São apenas as questões suscitadas pelo recorrente e sumariadas nas respetivas conclusões que o tribunal de recurso tem de apreciar Cfr. Prof. Germano Marques da Silva, Curso de Processo Penal, III, Verbo, 2ª edição, pág. 350. , sem prejuízo das de conhecimento oficioso .
Como bem esclarecem os Conselheiros Simas Santos e Leal-Henriques, « Se o recorrente não retoma nas conclusões, as questões que suscitou na motivação, o tribunal superior, como vem entendendo o STJ, só conhece das questões resumidas nas conclusões, por aplicação do disposto no art. 684.º, n.º3 do CPC. [art.635.º, n.º 4 do Novo C.P.C.]» (in Código de Processo Penal anotado, 2.ª edição, Vol. II, pág. 801).

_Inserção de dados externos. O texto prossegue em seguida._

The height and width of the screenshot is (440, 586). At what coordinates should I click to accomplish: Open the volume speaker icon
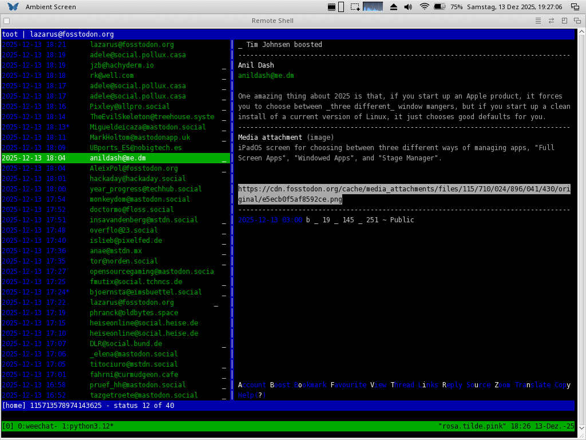coord(408,7)
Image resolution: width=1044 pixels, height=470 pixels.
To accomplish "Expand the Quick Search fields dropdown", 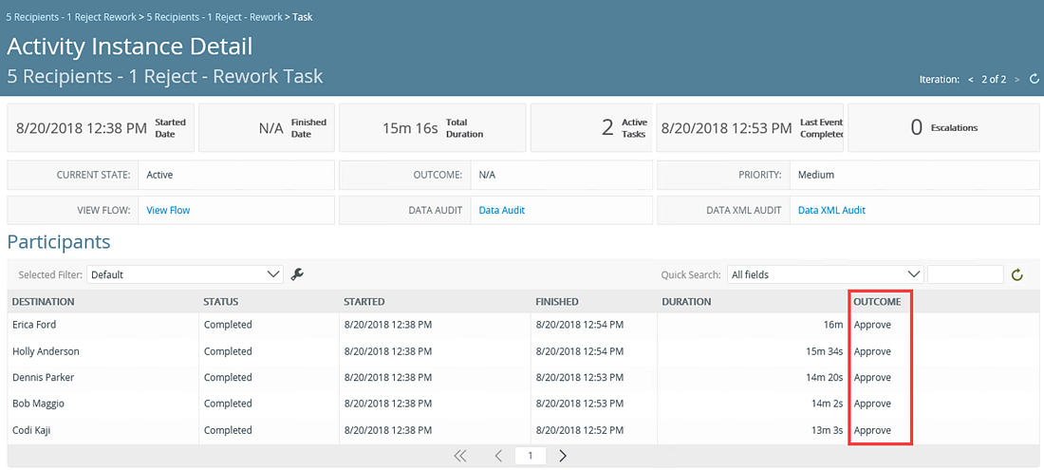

No caso dos autos , face às conclusões da motivação do Ministério Público as questões a decidir são as seguintes:
- se a decisão recorrida padece do vício de errro notório na apreciação da prova, a que alude o art.410.º, n.º2, alínea c), do C.P.P.; e
- se, por a tal estar habilitado com os necessários elementos deve o tribunal de recurso condenar o arguido pela prática do crime de que vem acusado ou, assim não se entendendo, se deve ordenar-se o reenvio do processo para novo julgamento nos termos do art 426.º, “in fine”, do mesmo Código.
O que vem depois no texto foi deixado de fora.